Gottlieb also said regulators will look at banning menthol and flavored-products because of their potential for attracting young people.

In a briefing, he called nicotine both the “problem” and “ultimately, the solution.” Along with nicotine reduction, the FDA plans to ease the path of entry for less-harmful nicotine delivery systems.

The FDA “must also recognize potential for innovation to lead to less harmful products,” Gottlieb said.

While reducing nicotine is bad news for the cigarette business, the impact could be tempered for companies like Philip Morris International and Altria Group, which have been putting more emphasis on innovations they say have fewer health risks. Philip Morris has spent over $3 billion on developing its reduced-risk portfolio.

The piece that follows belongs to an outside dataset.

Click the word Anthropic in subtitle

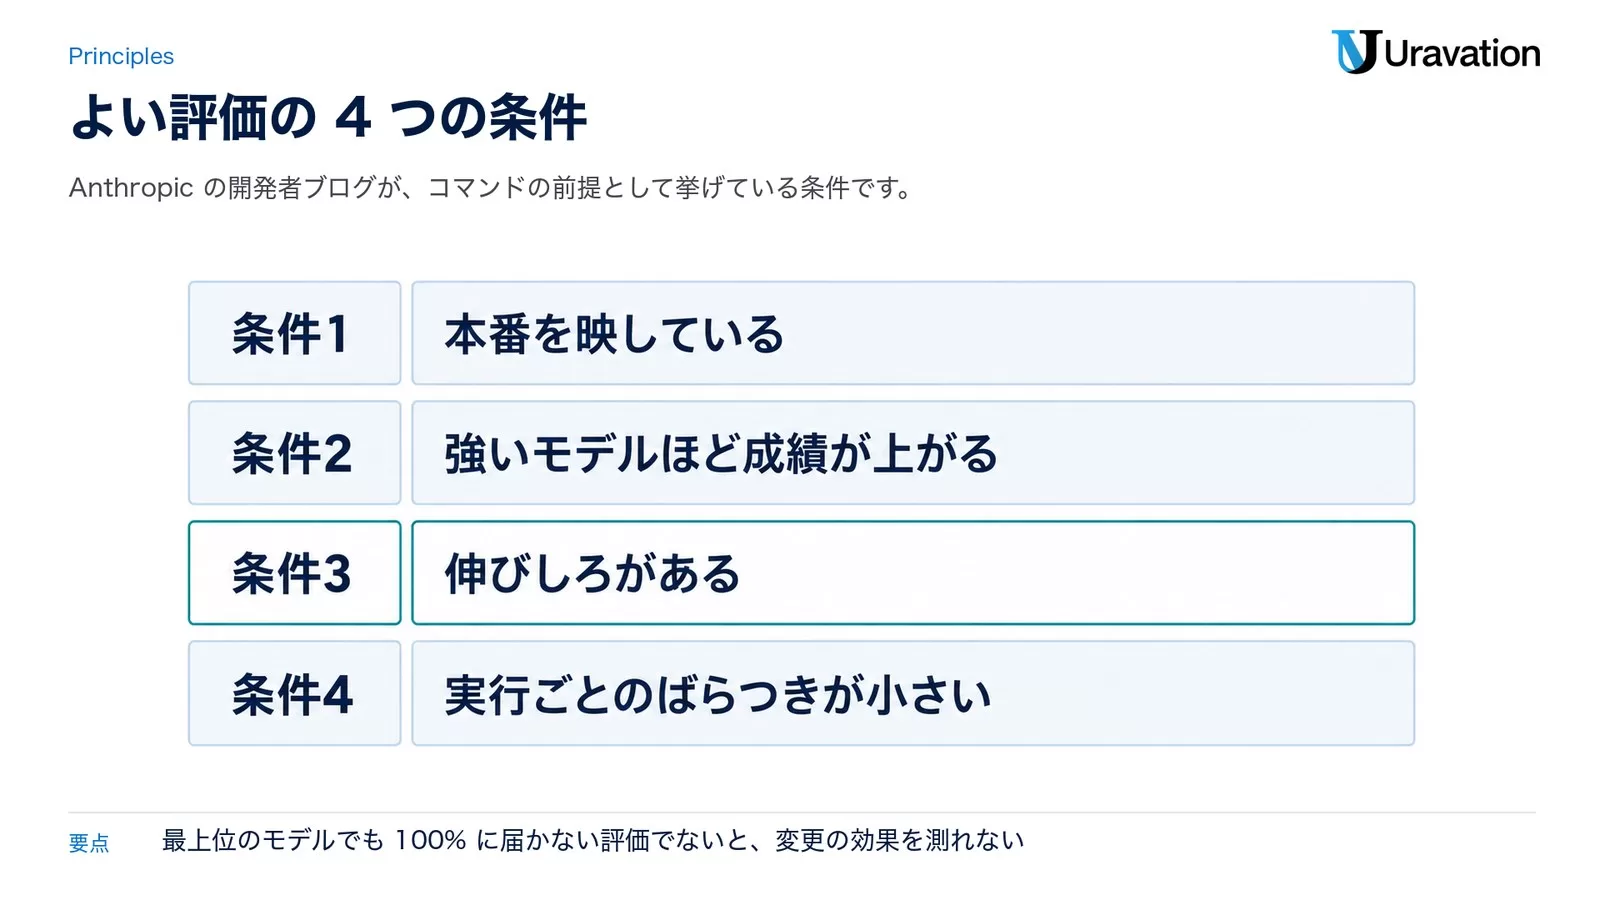[131, 188]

“This was a big surprise and will make it imperative that domestic tobacco companies strive to develop innovative, safer products,” said Jack Russo, an analyst with Edward Jones & Co. who follows the tobacco industry.

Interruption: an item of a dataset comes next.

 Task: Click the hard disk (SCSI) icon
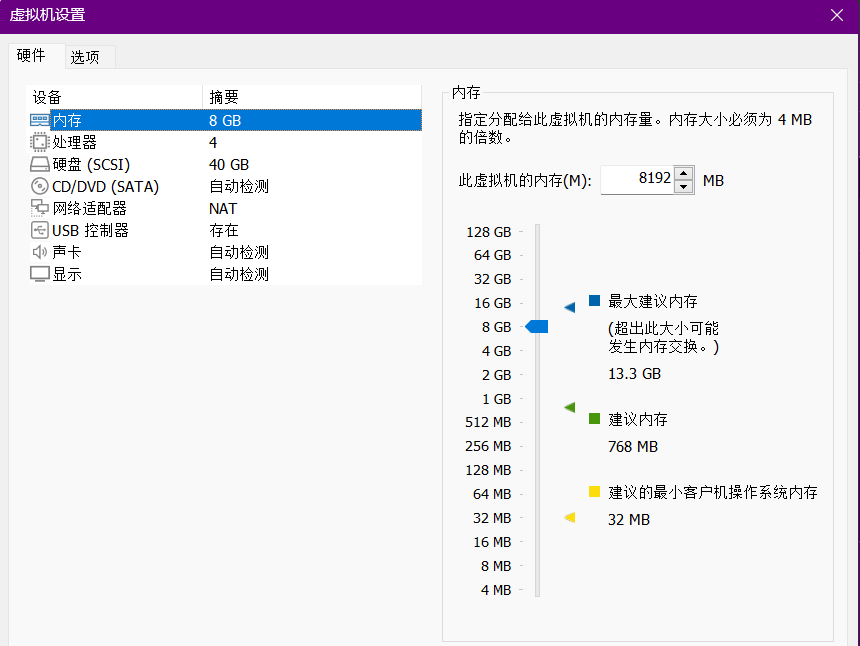point(40,164)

“Until the eventual development of specific proposals, it’s too early to understand the practical implications,” said Simon Evans, a spokesman for Imperial Brands Plc, a Bristol, U.K.-based tobacco manufacturer that sells Winston and Kool cigarettes. Shares of the company fell as much as 9.5 percent.

The FDA gained oversight of tobacco products in 2009 through the Family Smoking Prevention and Tobacco Control Act. The law said that agency had “the authority to regulate the levels of tar, nicotine, and other harmful components of tobacco products.”

Developing regulations around the proposal will take time, and is sure to attract fierce debate.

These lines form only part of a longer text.